WRITTEN REQUEST: Count the lines in the records below that contain the string "Open". Give only the number.

THE RECORDS:
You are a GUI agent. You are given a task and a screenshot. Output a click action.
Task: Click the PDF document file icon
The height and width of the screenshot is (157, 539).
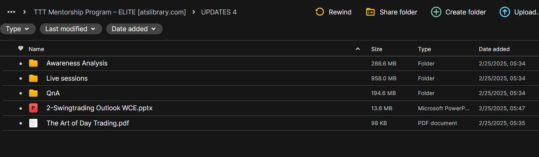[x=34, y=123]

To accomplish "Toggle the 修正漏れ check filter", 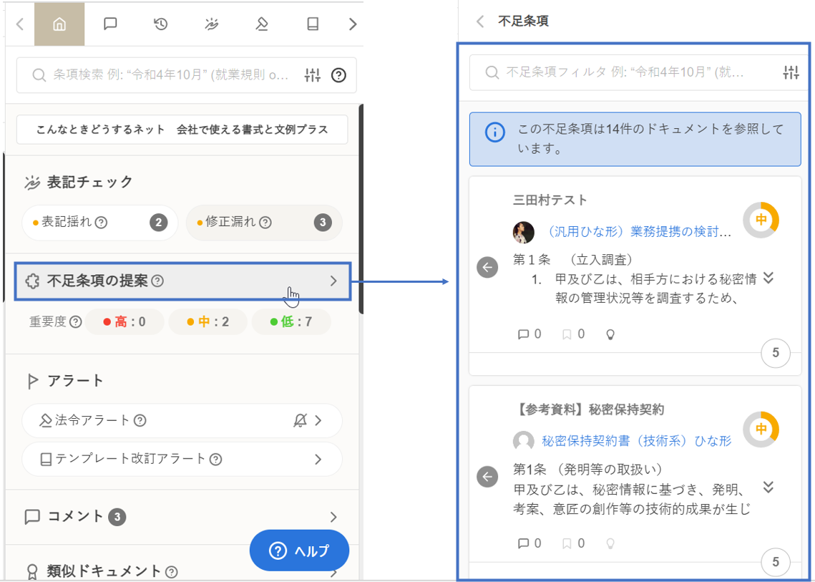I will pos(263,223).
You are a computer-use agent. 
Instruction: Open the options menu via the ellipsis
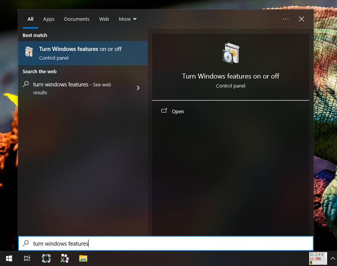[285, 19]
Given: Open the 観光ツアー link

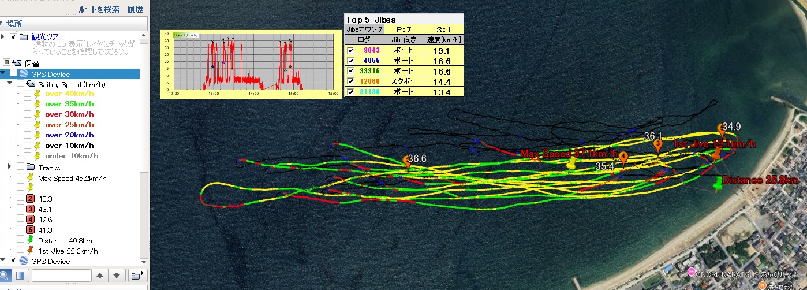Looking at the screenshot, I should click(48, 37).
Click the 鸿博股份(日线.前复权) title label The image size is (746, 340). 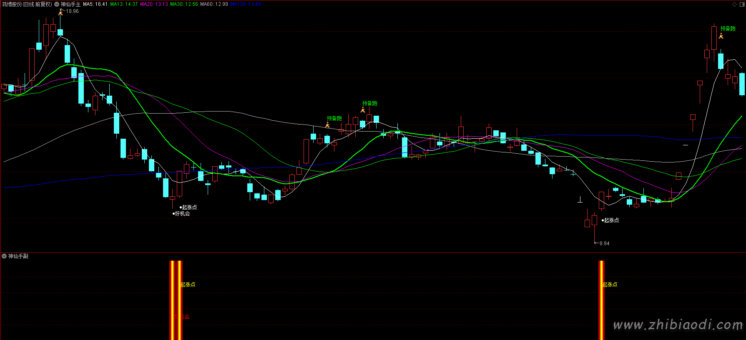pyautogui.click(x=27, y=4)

EXERCISE RESULT: 2